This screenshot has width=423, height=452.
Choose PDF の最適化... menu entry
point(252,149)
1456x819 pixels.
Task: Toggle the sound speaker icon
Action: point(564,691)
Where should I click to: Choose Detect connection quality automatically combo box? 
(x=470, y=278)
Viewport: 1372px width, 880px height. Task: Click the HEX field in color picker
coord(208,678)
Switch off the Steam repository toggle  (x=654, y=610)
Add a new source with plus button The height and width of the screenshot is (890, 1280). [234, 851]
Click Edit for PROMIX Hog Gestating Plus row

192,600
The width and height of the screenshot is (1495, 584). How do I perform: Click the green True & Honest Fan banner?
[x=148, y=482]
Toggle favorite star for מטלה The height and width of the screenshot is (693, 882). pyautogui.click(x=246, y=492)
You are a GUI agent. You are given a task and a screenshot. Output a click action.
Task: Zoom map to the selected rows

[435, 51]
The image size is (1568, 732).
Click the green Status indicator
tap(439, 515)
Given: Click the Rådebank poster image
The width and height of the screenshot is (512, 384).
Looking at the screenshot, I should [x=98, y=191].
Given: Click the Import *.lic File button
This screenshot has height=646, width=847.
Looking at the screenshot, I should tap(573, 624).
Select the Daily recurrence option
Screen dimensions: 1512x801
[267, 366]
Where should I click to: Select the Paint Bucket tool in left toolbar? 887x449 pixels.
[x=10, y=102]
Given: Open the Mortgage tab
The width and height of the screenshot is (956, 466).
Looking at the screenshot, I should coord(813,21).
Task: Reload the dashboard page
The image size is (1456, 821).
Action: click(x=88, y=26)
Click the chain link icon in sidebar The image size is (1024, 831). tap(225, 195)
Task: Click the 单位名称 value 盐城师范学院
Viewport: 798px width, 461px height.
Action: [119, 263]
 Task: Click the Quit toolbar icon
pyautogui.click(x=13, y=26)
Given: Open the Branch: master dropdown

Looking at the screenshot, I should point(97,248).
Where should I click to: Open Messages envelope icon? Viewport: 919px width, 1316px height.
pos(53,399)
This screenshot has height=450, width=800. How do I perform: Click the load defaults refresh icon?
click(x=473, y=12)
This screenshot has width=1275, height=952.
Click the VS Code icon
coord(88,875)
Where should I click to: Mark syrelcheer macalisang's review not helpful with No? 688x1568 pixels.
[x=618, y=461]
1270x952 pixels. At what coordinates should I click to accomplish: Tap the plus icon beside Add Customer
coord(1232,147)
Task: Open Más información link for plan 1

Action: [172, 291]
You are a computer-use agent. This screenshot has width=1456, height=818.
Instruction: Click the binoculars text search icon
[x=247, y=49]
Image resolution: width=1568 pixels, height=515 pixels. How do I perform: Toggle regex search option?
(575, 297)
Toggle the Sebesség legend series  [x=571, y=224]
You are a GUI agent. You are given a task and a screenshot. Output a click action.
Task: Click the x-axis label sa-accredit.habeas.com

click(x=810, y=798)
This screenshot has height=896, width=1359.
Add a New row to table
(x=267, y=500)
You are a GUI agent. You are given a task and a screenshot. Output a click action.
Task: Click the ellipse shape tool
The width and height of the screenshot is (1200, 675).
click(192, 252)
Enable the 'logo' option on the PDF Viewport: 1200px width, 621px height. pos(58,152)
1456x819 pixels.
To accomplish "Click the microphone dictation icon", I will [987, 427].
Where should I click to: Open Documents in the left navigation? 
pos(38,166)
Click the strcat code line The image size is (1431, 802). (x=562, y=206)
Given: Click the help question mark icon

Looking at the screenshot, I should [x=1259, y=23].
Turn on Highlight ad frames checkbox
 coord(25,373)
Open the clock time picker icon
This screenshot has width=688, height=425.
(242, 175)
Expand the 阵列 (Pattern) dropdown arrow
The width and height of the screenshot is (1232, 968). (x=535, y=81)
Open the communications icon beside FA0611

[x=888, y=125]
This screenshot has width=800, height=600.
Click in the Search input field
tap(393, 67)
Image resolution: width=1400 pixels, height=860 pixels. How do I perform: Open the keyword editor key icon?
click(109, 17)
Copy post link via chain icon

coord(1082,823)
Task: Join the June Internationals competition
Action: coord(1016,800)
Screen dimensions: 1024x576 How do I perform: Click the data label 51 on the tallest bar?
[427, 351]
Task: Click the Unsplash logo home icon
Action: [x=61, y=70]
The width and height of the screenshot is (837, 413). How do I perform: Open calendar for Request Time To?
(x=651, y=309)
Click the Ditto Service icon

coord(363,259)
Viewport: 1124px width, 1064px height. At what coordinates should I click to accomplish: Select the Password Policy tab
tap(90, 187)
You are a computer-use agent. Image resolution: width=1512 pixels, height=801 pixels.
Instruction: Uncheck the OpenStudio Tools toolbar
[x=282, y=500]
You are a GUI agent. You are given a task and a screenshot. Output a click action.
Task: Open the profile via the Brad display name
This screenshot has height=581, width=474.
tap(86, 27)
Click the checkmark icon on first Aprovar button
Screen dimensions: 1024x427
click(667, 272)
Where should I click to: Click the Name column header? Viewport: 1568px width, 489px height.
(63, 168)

+ + + +

위에 있는 모든 항목을 한 글자도 바꾸지 말고 그대로 옮겨 적으세요.

This screenshot has width=423, height=452.
Choose PDF の最適化... menu entry
point(252,149)
1456x819 pixels.
Task: Toggle the sound speaker icon
Action: point(564,691)
Where should I click to: Choose Detect connection quality automatically combo box? 
(x=470, y=278)
Viewport: 1372px width, 880px height. Task: Click the HEX field in color picker
coord(208,678)
Switch off the Steam repository toggle  (x=654, y=610)
Add a new source with plus button The height and width of the screenshot is (890, 1280). [234, 851]
Click Edit for PROMIX Hog Gestating Plus row

192,600
The width and height of the screenshot is (1495, 584). How do I perform: Click the green True & Honest Fan banner?
[x=148, y=482]
Toggle favorite star for מטלה The height and width of the screenshot is (693, 882). pyautogui.click(x=246, y=492)
You are a GUI agent. You are given a task and a screenshot. Output a click action.
Task: Zoom map to the selected rows

[435, 51]
The image size is (1568, 732).
Click the green Status indicator
tap(439, 515)
Given: Click the Rådebank poster image
The width and height of the screenshot is (512, 384).
Looking at the screenshot, I should [x=98, y=191].
Given: Click the Import *.lic File button
This screenshot has height=646, width=847.
Looking at the screenshot, I should tap(573, 624).
Select the Daily recurrence option
Screen dimensions: 1512x801
[267, 366]
Where should I click to: Select the Paint Bucket tool in left toolbar? 887x449 pixels.
[x=10, y=102]
Given: Open the Mortgage tab
The width and height of the screenshot is (956, 466).
Looking at the screenshot, I should coord(813,21).
Task: Reload the dashboard page
The image size is (1456, 821).
Action: click(x=88, y=26)
Click the chain link icon in sidebar The image size is (1024, 831). tap(225, 195)
Task: Click the 单位名称 value 盐城师范学院
Viewport: 798px width, 461px height.
Action: [119, 263]
 Task: Click the Quit toolbar icon
pyautogui.click(x=13, y=26)
Given: Open the Branch: master dropdown

Looking at the screenshot, I should point(97,248).
Where should I click to: Open Messages envelope icon? Viewport: 919px width, 1316px height.
pos(53,399)
This screenshot has height=450, width=800. How do I perform: Click the load defaults refresh icon?
click(x=473, y=12)
This screenshot has width=1275, height=952.
Click the VS Code icon
coord(88,875)
Where should I click to: Mark syrelcheer macalisang's review not helpful with No? 688x1568 pixels.
[x=618, y=461]
1270x952 pixels. At what coordinates should I click to accomplish: Tap the plus icon beside Add Customer
coord(1232,147)
Task: Open Más información link for plan 1

Action: [172, 291]
You are a computer-use agent. This screenshot has width=1456, height=818.
Instruction: Click the binoculars text search icon
[x=247, y=49]
Image resolution: width=1568 pixels, height=515 pixels. How do I perform: Toggle regex search option?
(575, 297)
Toggle the Sebesség legend series  [x=571, y=224]
You are a GUI agent. You are given a task and a screenshot. Output a click action.
Task: Click the x-axis label sa-accredit.habeas.com

click(x=810, y=798)
This screenshot has height=896, width=1359.
Add a New row to table
(x=267, y=500)
You are a GUI agent. You are given a task and a screenshot. Output a click action.
Task: Click the ellipse shape tool
The width and height of the screenshot is (1200, 675).
click(192, 252)
Enable the 'logo' option on the PDF Viewport: 1200px width, 621px height. pos(58,152)
1456x819 pixels.
To accomplish "Click the microphone dictation icon", I will [987, 427].
Where should I click to: Open Documents in the left navigation? 
pos(38,166)
Click the strcat code line The image size is (1431, 802). (x=562, y=206)
Given: Click the help question mark icon

Looking at the screenshot, I should [x=1259, y=23].
Turn on Highlight ad frames checkbox
 coord(25,373)
Open the clock time picker icon
This screenshot has width=688, height=425.
(242, 175)
Expand the 阵列 (Pattern) dropdown arrow
The width and height of the screenshot is (1232, 968). (x=535, y=81)
Open the communications icon beside FA0611

[x=888, y=125]
This screenshot has width=800, height=600.
Click in the Search input field
tap(393, 67)
Image resolution: width=1400 pixels, height=860 pixels. How do I perform: Open the keyword editor key icon?
click(109, 17)
Copy post link via chain icon

coord(1082,823)
Task: Join the June Internationals competition
Action: coord(1016,800)
Screen dimensions: 1024x576 How do I perform: Click the data label 51 on the tallest bar?
[427, 351]
Task: Click the Unsplash logo home icon
Action: [x=61, y=70]
The width and height of the screenshot is (837, 413). How do I perform: Open calendar for Request Time To?
(x=651, y=309)
Click the Ditto Service icon

coord(363,259)
Viewport: 1124px width, 1064px height. At what coordinates should I click to accomplish: Select the Password Policy tab
tap(90, 187)
You are a computer-use agent. Image resolution: width=1512 pixels, height=801 pixels.
Instruction: Uncheck the OpenStudio Tools toolbar
[x=282, y=500]
You are a GUI agent. You are given a task and a screenshot. Output a click action.
Task: Open the profile via the Brad display name
This screenshot has height=581, width=474.
tap(86, 27)
Click the checkmark icon on first Aprovar button
Screen dimensions: 1024x427
click(667, 272)
Where should I click to: Click the Name column header? Viewport: 1568px width, 489px height.
(63, 168)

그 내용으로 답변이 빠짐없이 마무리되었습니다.